Information shown:
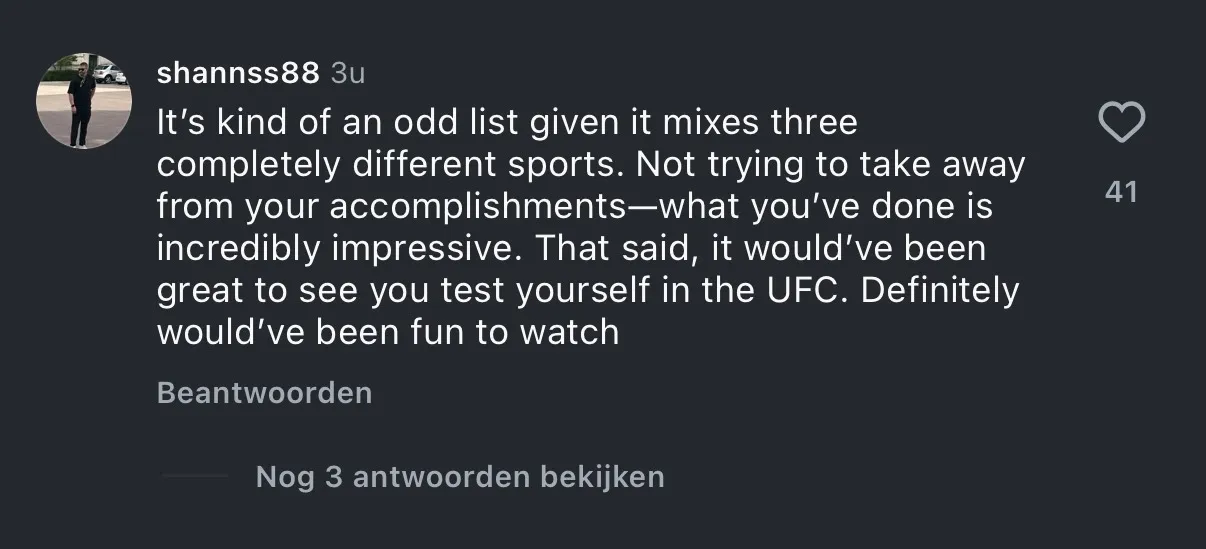
Task: Open the shannss88 username link
Action: (x=238, y=73)
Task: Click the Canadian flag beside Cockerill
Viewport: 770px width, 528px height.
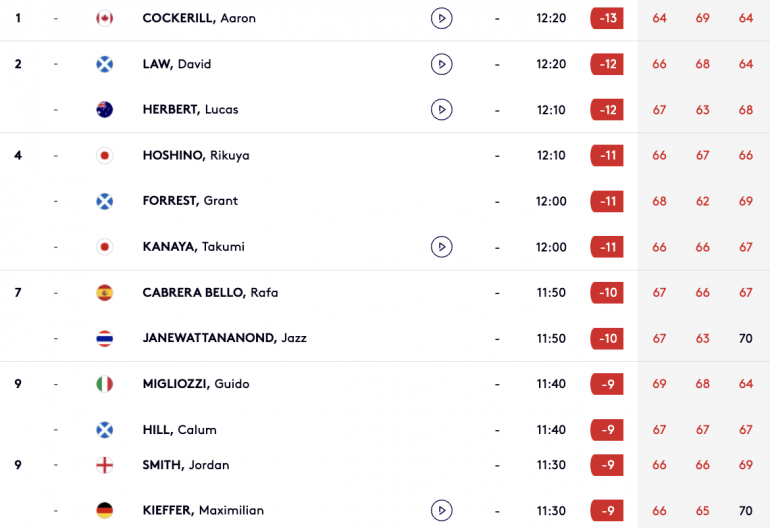Action: point(105,18)
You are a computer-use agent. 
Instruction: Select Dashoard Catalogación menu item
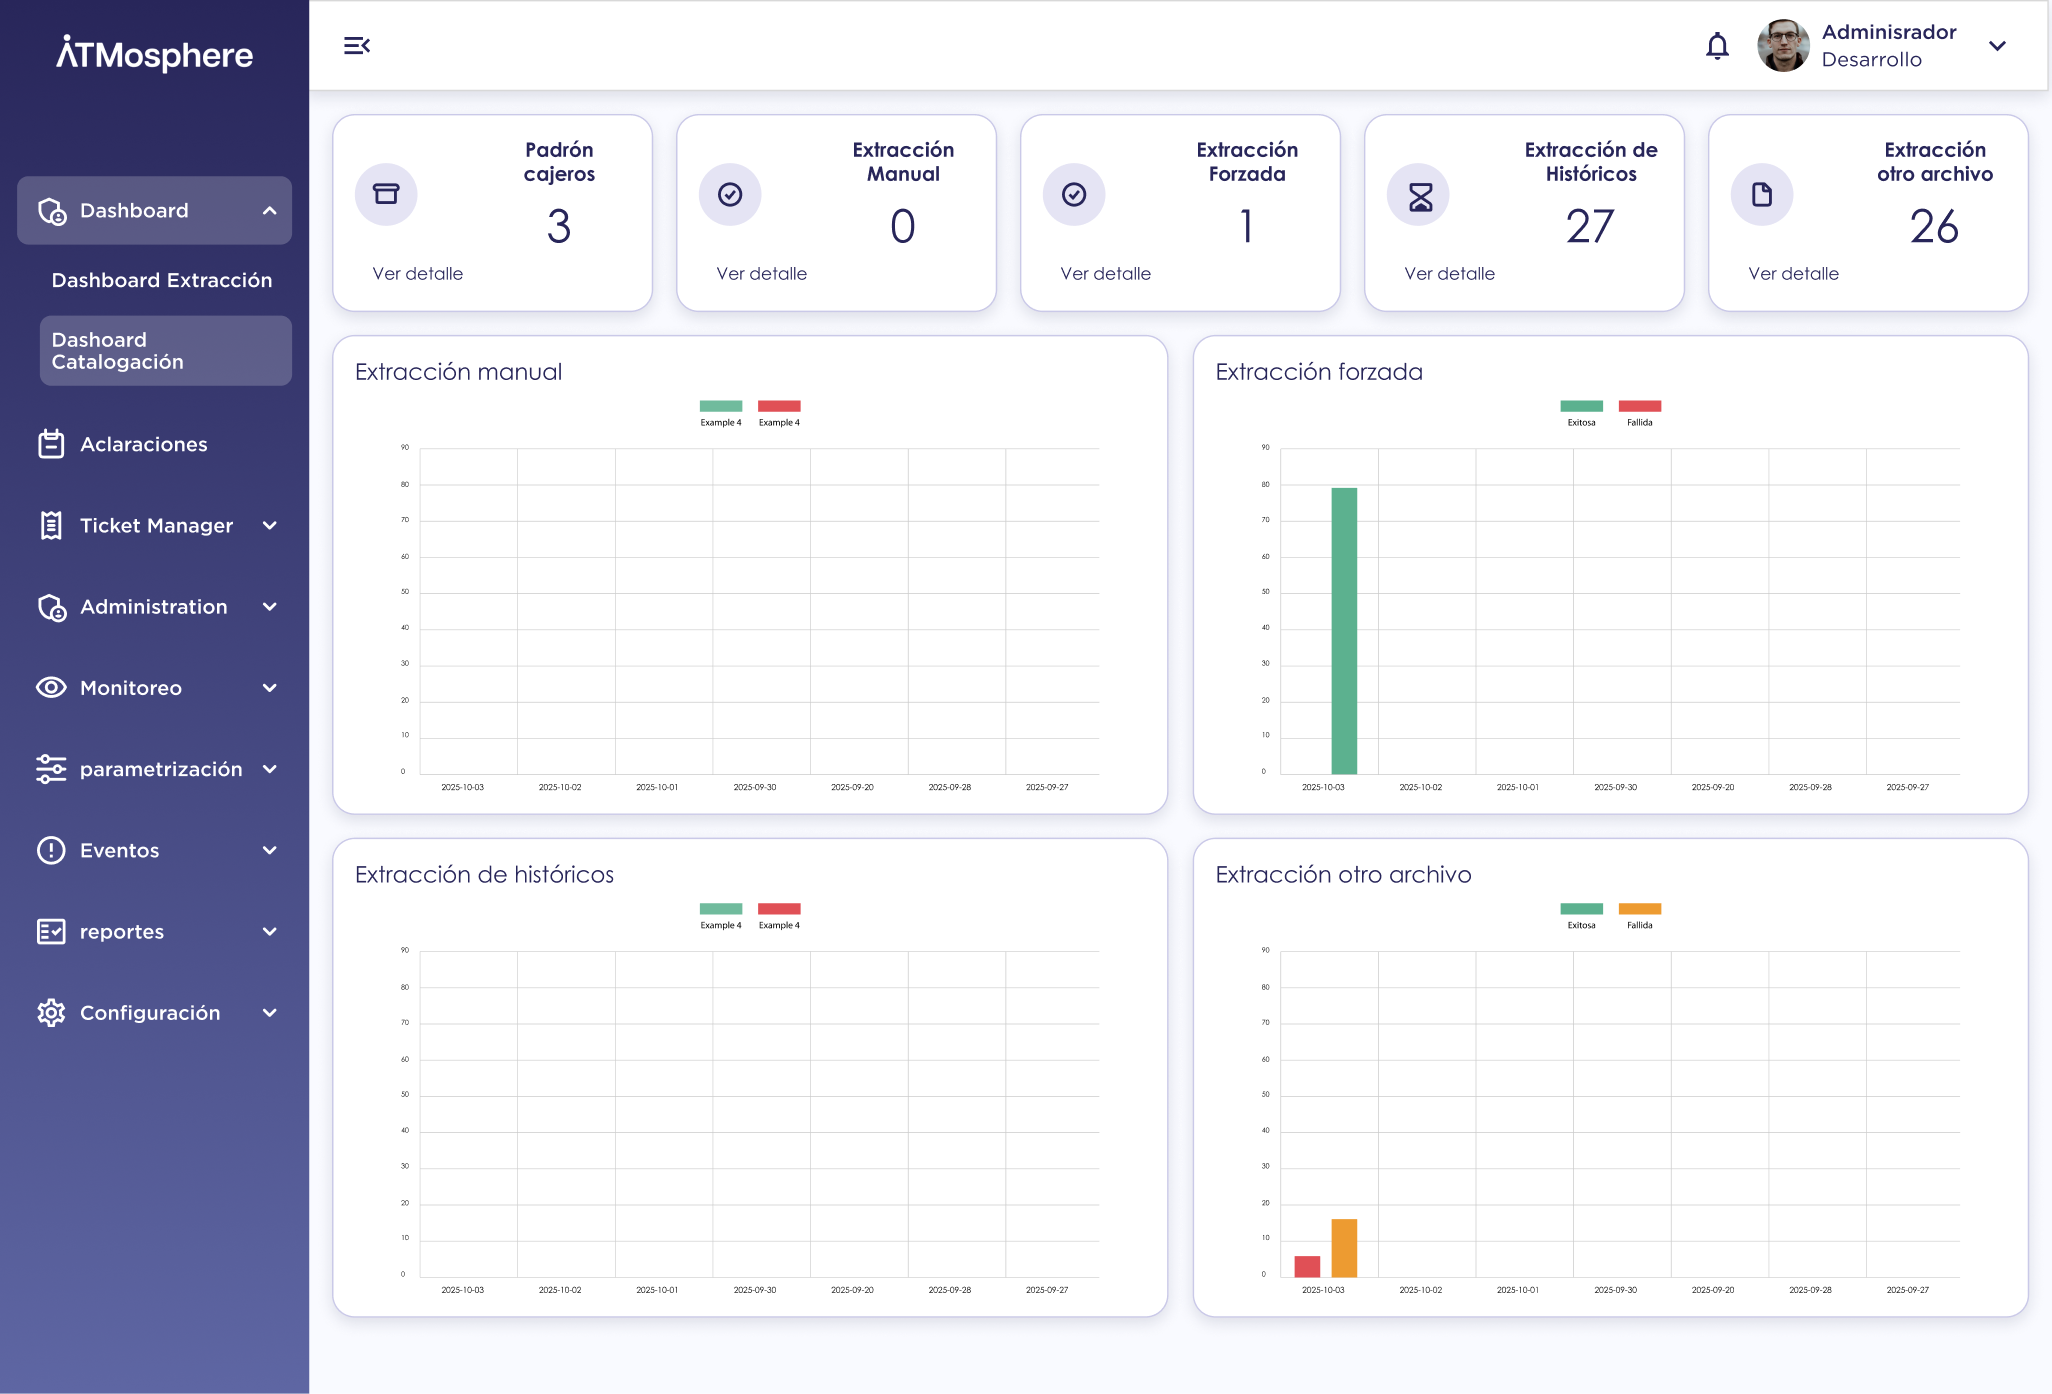coord(166,351)
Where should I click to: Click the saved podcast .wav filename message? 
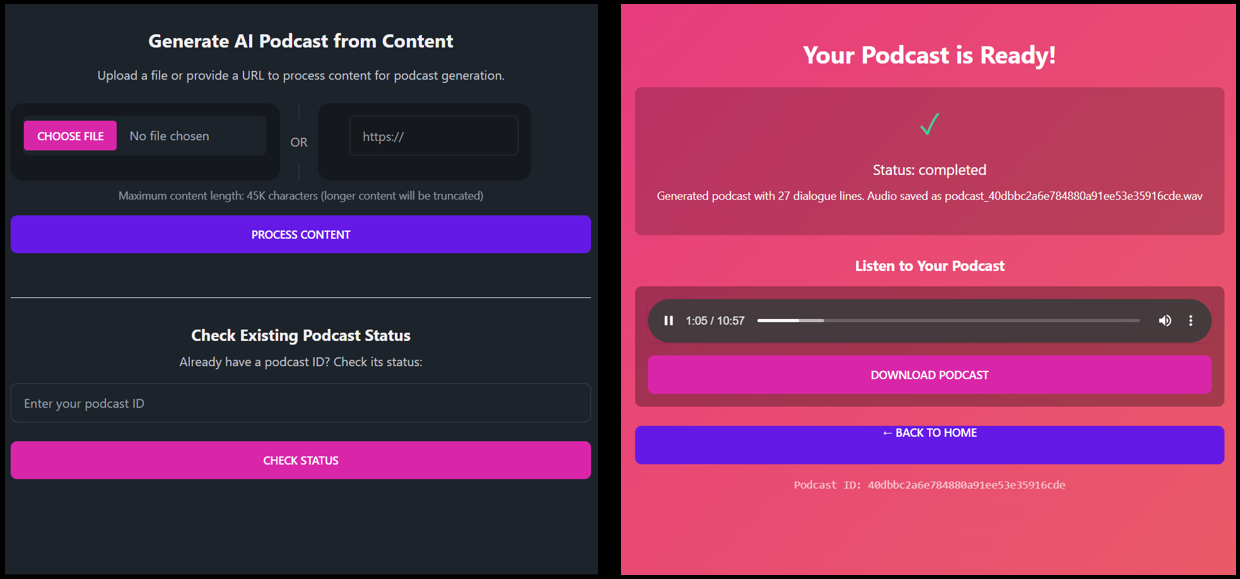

Task requirements: Exact copy, pictures excluded: print only the lines from the line containing "Instruction: Select Dashoard" through the end of the records.

Solution for this exercise:
Instruction: Select Dashoard Catalogación menu item
coord(166,351)
Where should I click to: Click the saved podcast .wav filename message? 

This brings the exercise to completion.